Infrastructure boundary

• soma-relayd and soma-rendezvousd are connectivity-only; they should not store or process application content beyond what libp2p protocols require.

Threats and mitigations (by area)

1) Local compromise (same machine)

Threats:

• A malicious local process connects to the daemon IPC socket.
• A malicious renderer payload triggers unsafe IPC calls (confused deputy).

Mitigations:

• Prefer gRPC over UDS and keep the socket under a user-private directory (file permissions matter).
• Keep renderer IPC narrow; route privileged operations through main/daemon controllers.
• Consider an application-level auth token for local IPC where appropriate (see ADR-0001).

2) Unauthorized membership / capability forgery

Threats:

• A peer forges membership artifacts or replays old approvals.
• A bot issues memberships without being delegated (or after delegation expired).

Mitigations:

• Treat capabilities as signed artifacts; verify signatures and expiry consistently (ADR-0002).
• Keep join deciders policy-driven (bot auto-approve only with valid issuer capability; otherwise manual).
• Persist join decisions and issuance events for auditability (storage layer).

Known gaps / follow-ups:

• Canonical signing format across versions is still an explicit follow-up (see repo notes about canonical CBOR).

3) Blob integrity and cache poisoning

Threats:

• A malicious peer serves incorrect bytes for a CID.
• A cache-only peer persists unverified bytes and later serves them (poisoned cache).

Mitigations:

• Always verify that bytes match the claimed CID before persisting/serving.
• Enforce size limits on ingress/egress for blob transfers.
• Keep VDFs (bots) cache-only: no upload endpoints; cache writes only as a side-effect of fetch+verify.

4) Denial of service (network and local)

Threats:

• Flood join requests, mailbox items, pubsub messages, or blob requests.
• Exhaust disk via large blobs or many cached objects.
• Tie up CPU via expensive verification or agent workloads.

Mitigations:

• Bound message sizes (protocol-level maximums) and enforce limits at controllers.
• Use backpressure and bounded queues for event handling (peer event dispatcher).
• Apply cache eviction policy (LRU/TTL/size cap) for VDFs/bots.
• Constrain local compute (agentd job concurrency, max tokens, timeouts).

5) Confidentiality leakage via infrastructure

Threats:

• Relay or rendezvous operators observe user content.

Mitigations:

• libp2p connections are encrypted/authenticated; relay forwards encrypted traffic only.
• Keep infra services stateless and minimize logging of sensitive metadata.

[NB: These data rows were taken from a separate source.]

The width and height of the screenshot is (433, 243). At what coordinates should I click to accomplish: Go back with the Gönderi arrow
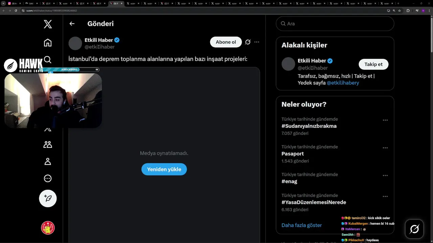(x=72, y=24)
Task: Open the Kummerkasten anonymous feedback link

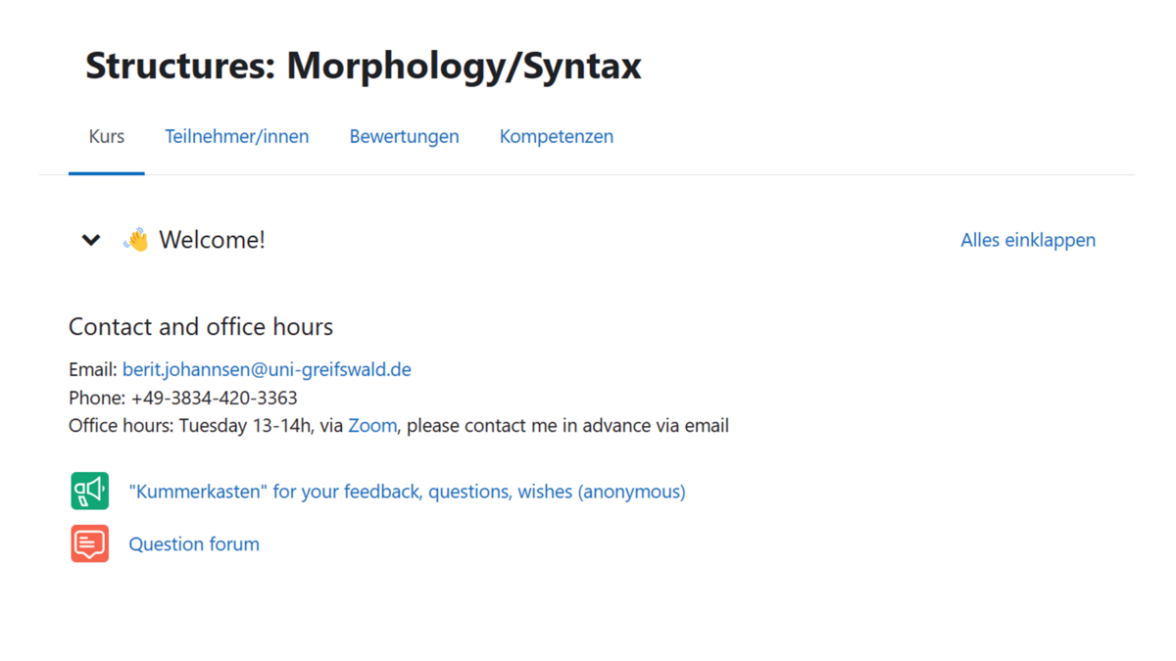Action: (x=407, y=492)
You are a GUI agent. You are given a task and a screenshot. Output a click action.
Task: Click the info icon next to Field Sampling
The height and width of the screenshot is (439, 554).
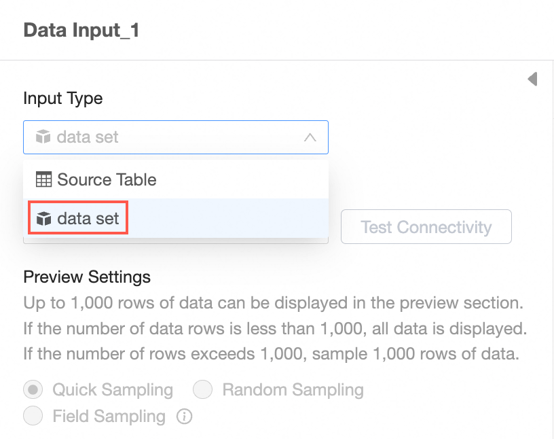[x=183, y=416]
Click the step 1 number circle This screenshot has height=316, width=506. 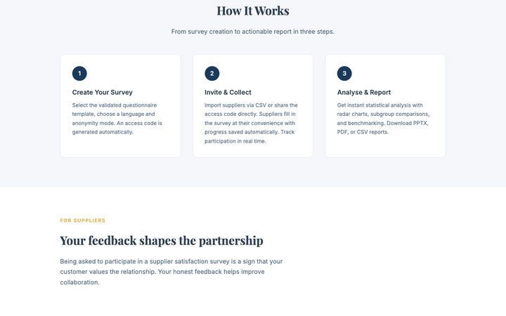pos(79,74)
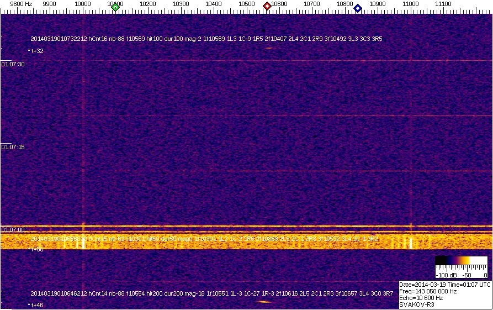Click the dB color scale gradient bar
This screenshot has height=310, width=493.
click(460, 261)
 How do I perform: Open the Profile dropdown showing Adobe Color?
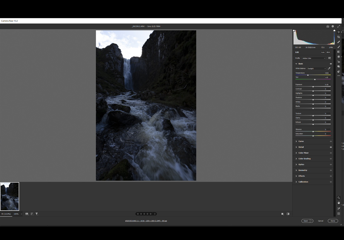pos(314,58)
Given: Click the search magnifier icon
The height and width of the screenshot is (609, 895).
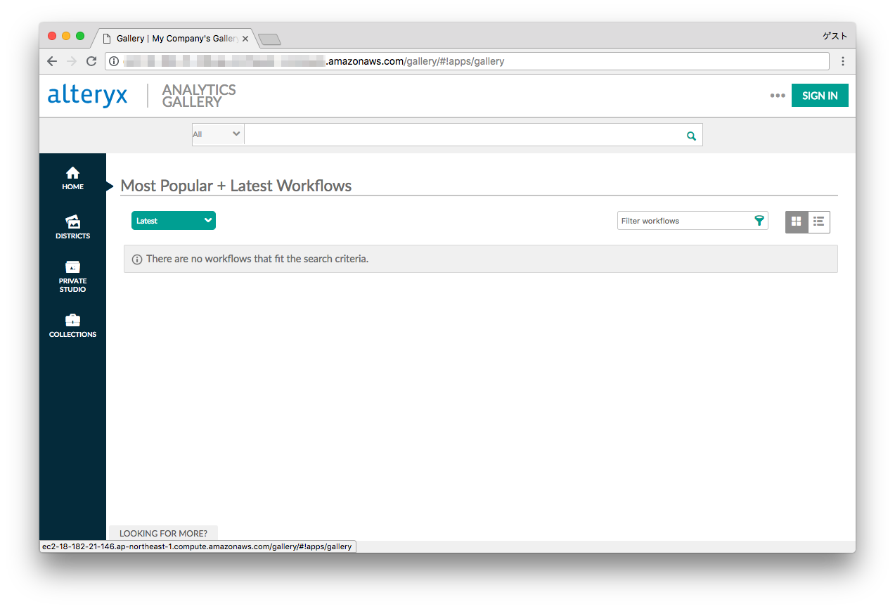Looking at the screenshot, I should click(690, 134).
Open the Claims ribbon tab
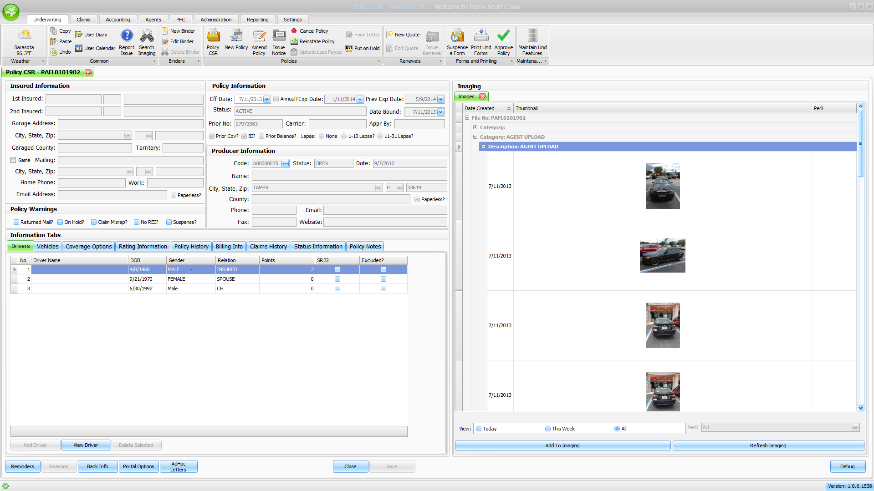 coord(83,20)
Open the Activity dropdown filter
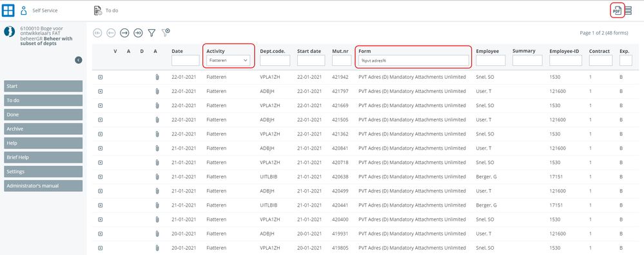Viewport: 644px width, 255px height. (x=228, y=61)
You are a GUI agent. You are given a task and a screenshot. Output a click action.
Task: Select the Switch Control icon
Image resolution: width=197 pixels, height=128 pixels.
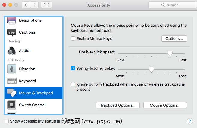point(12,105)
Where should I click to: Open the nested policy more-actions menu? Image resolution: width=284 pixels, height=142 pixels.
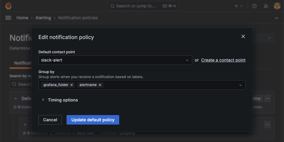267,125
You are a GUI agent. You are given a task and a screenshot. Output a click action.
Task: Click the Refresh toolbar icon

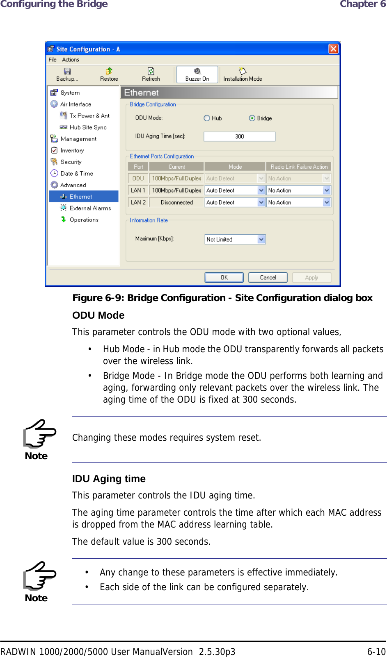point(151,71)
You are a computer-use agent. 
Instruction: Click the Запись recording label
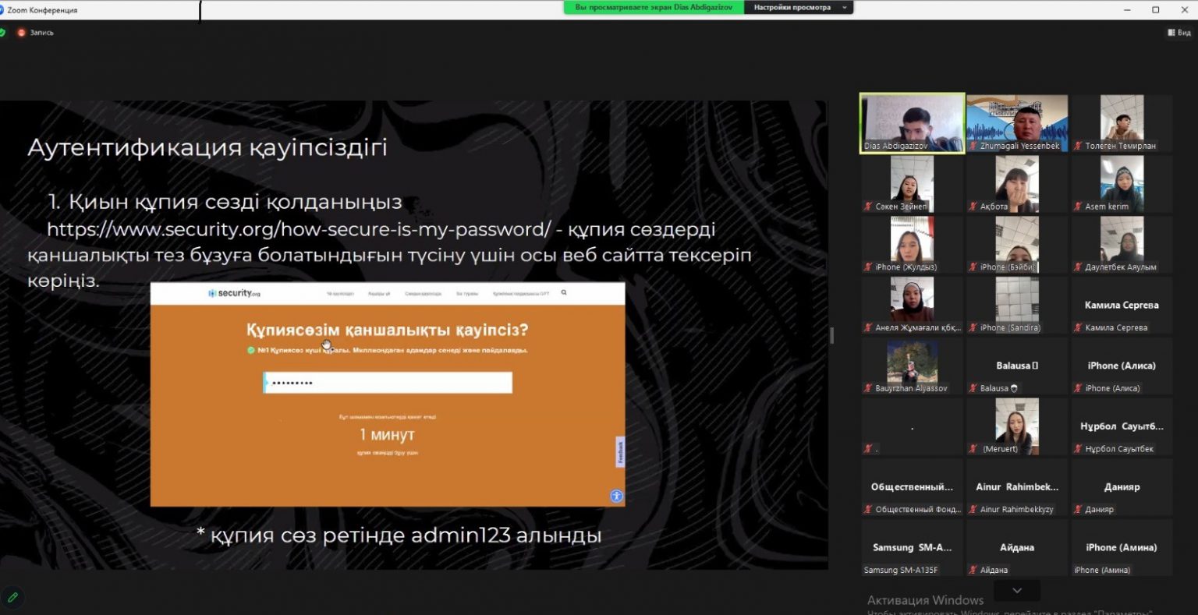tap(41, 33)
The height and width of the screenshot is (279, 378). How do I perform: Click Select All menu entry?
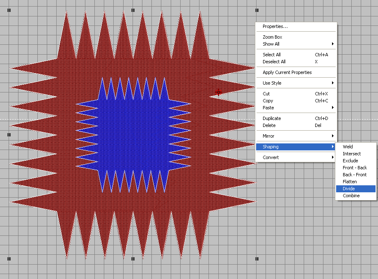272,55
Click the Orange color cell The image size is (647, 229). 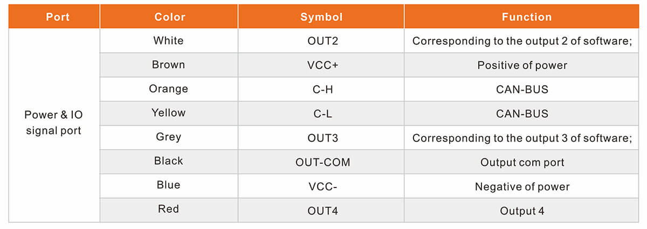169,89
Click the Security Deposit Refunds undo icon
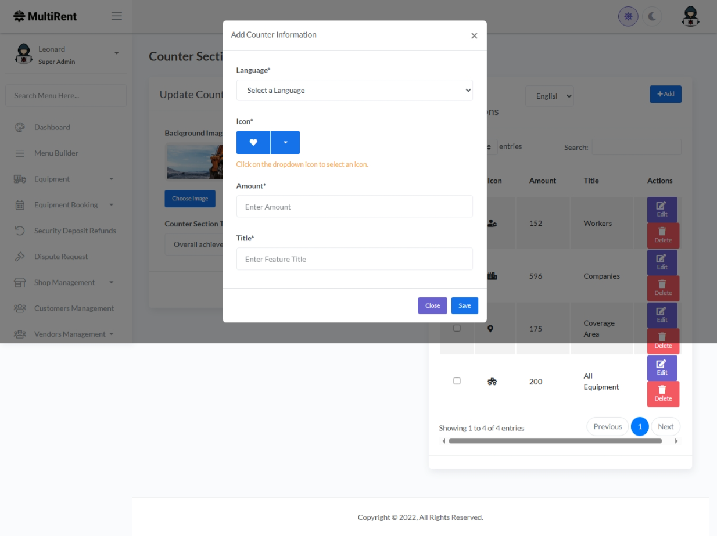This screenshot has height=536, width=717. 20,231
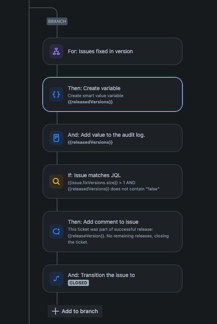Click the transition issue workflow icon

tap(56, 279)
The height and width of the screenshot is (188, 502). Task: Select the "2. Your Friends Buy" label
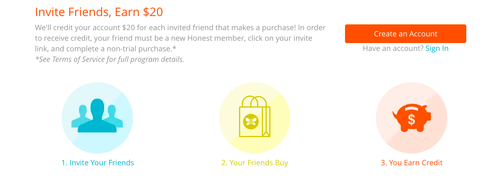coord(254,163)
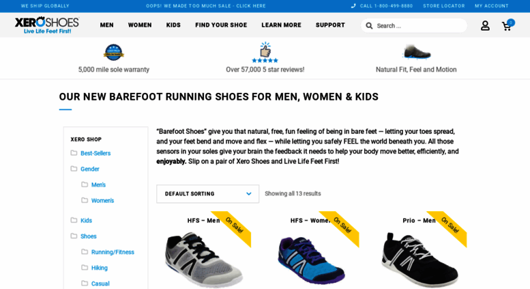Expand the Gender category in sidebar

[89, 169]
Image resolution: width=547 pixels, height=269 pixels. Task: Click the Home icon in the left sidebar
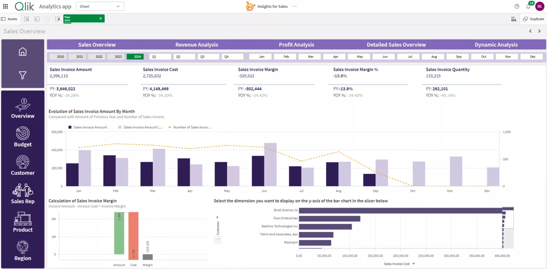point(22,51)
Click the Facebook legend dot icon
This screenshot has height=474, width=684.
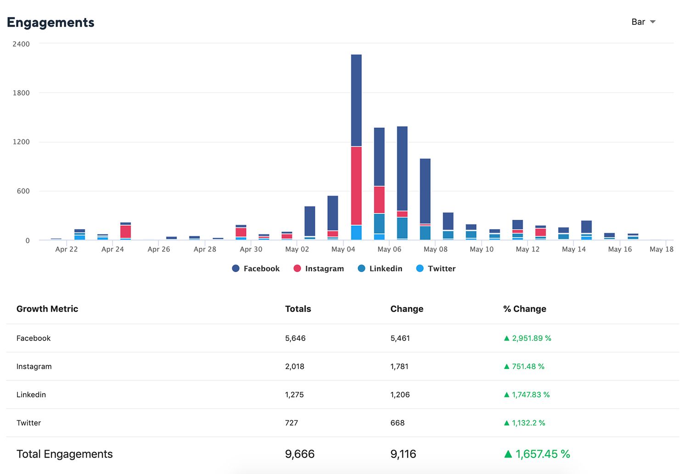[235, 268]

Operational checklist (quick review)

• New IPC endpoint: does it avoid exposing raw filesystem paths or arbitrary command execution?
• New protocol: are message sizes bounded and inputs validated?
• Blob changes: is CID verification preserved before serve/persist?
• Bot mode HTTP: does it remain read-only? (write surfaces must be mode-gated and authenticated)
• Storage: are migrations applied at startup and errors fatal (no partial startup)?